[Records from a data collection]
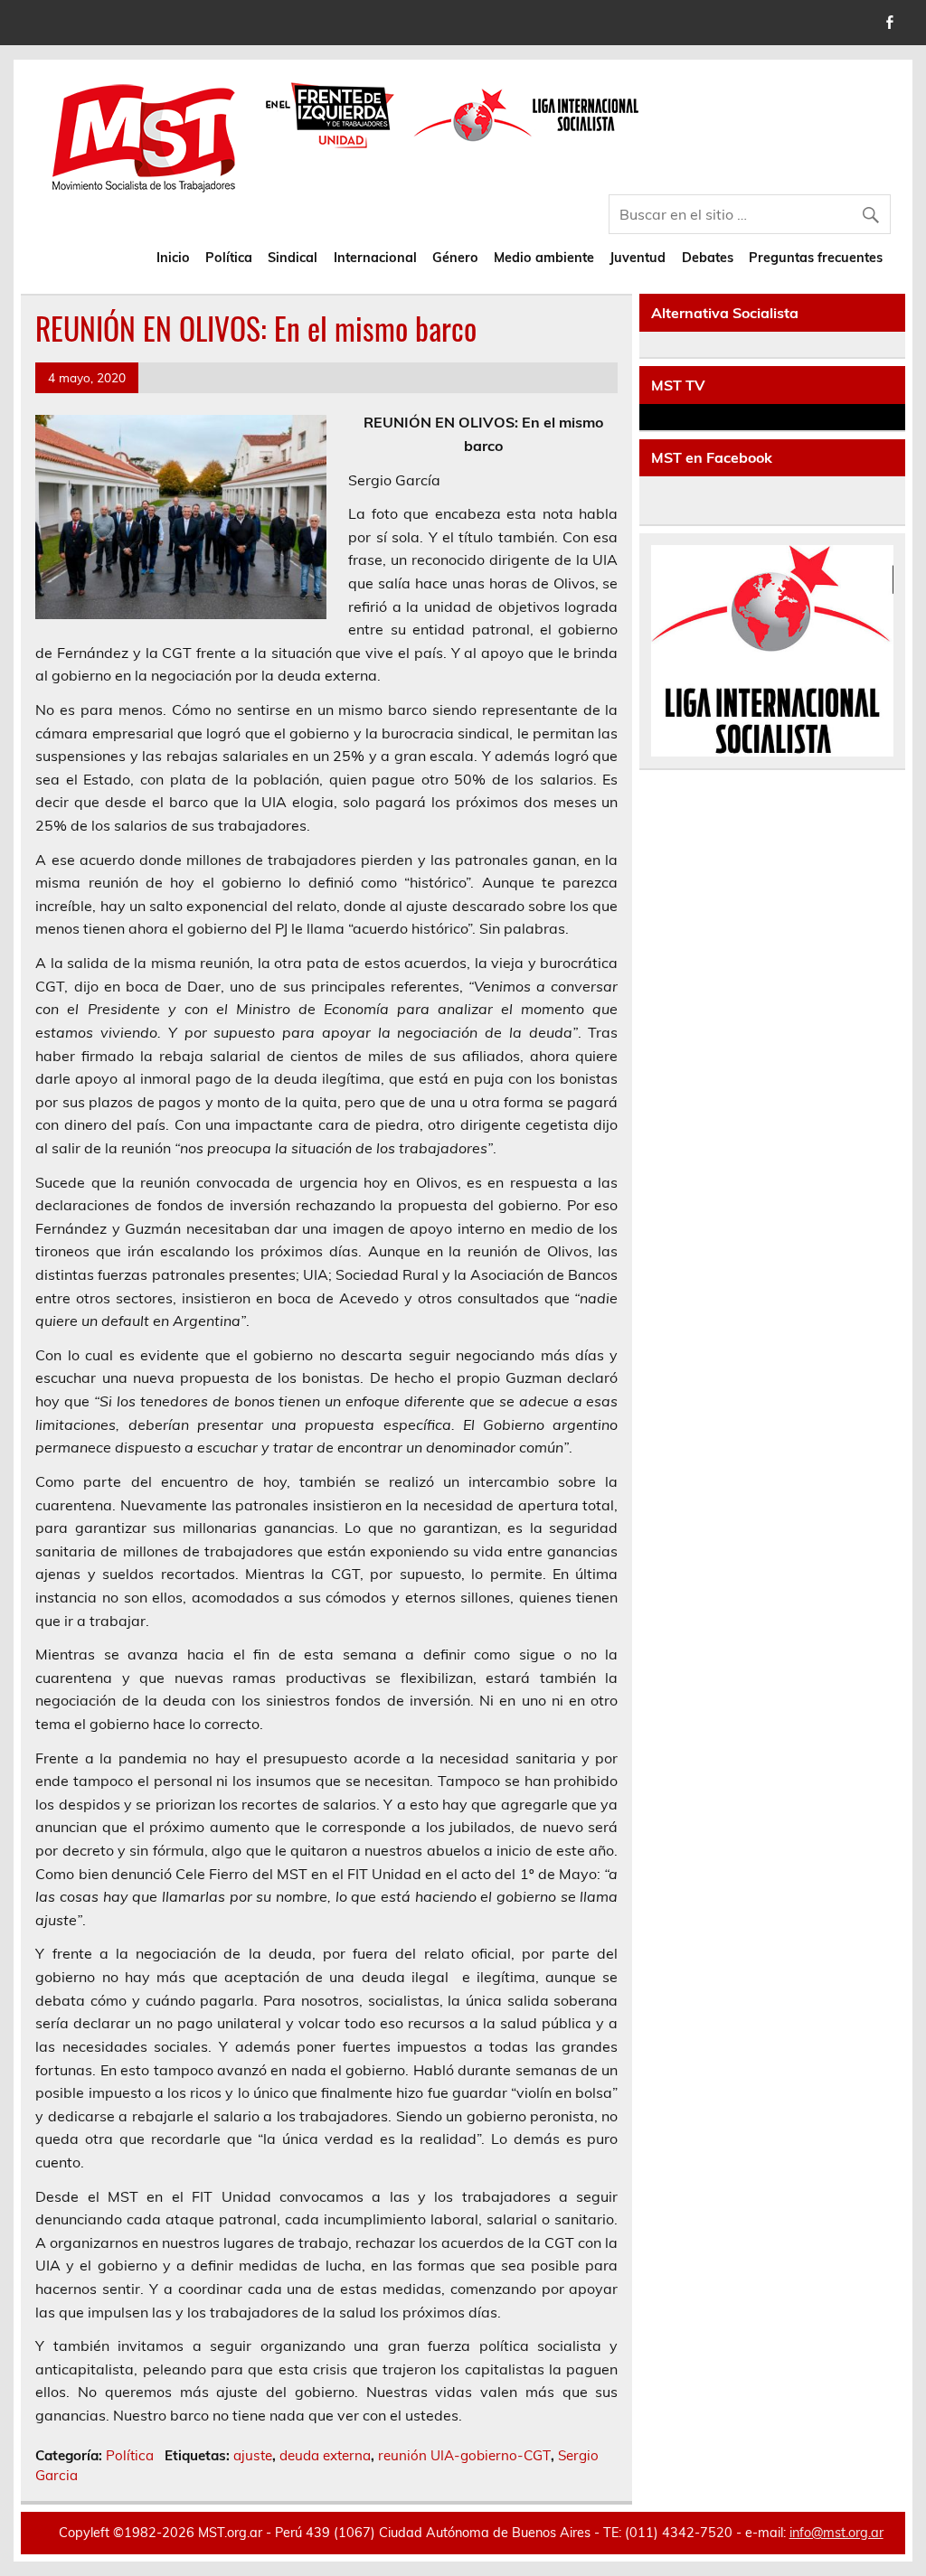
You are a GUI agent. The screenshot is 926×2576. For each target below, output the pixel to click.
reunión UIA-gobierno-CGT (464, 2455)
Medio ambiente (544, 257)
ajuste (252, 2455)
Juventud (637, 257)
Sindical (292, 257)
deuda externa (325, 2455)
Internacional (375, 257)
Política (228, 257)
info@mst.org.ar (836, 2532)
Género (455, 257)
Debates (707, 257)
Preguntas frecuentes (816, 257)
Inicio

■ Brief: Set down all of the entries exactly as they stand, without any image.

■ Answer below:
You are a GUI agent. The screenshot is 926×2576. For each target below, output the pixel to click.
reunión UIA-gobierno-CGT (464, 2455)
Medio ambiente (544, 257)
ajuste (252, 2455)
Juventud (637, 257)
Sindical (292, 257)
deuda externa (325, 2455)
Internacional (375, 257)
Política (228, 257)
info@mst.org.ar (836, 2532)
Género (455, 257)
Debates (707, 257)
Preguntas frecuentes (816, 257)
Inicio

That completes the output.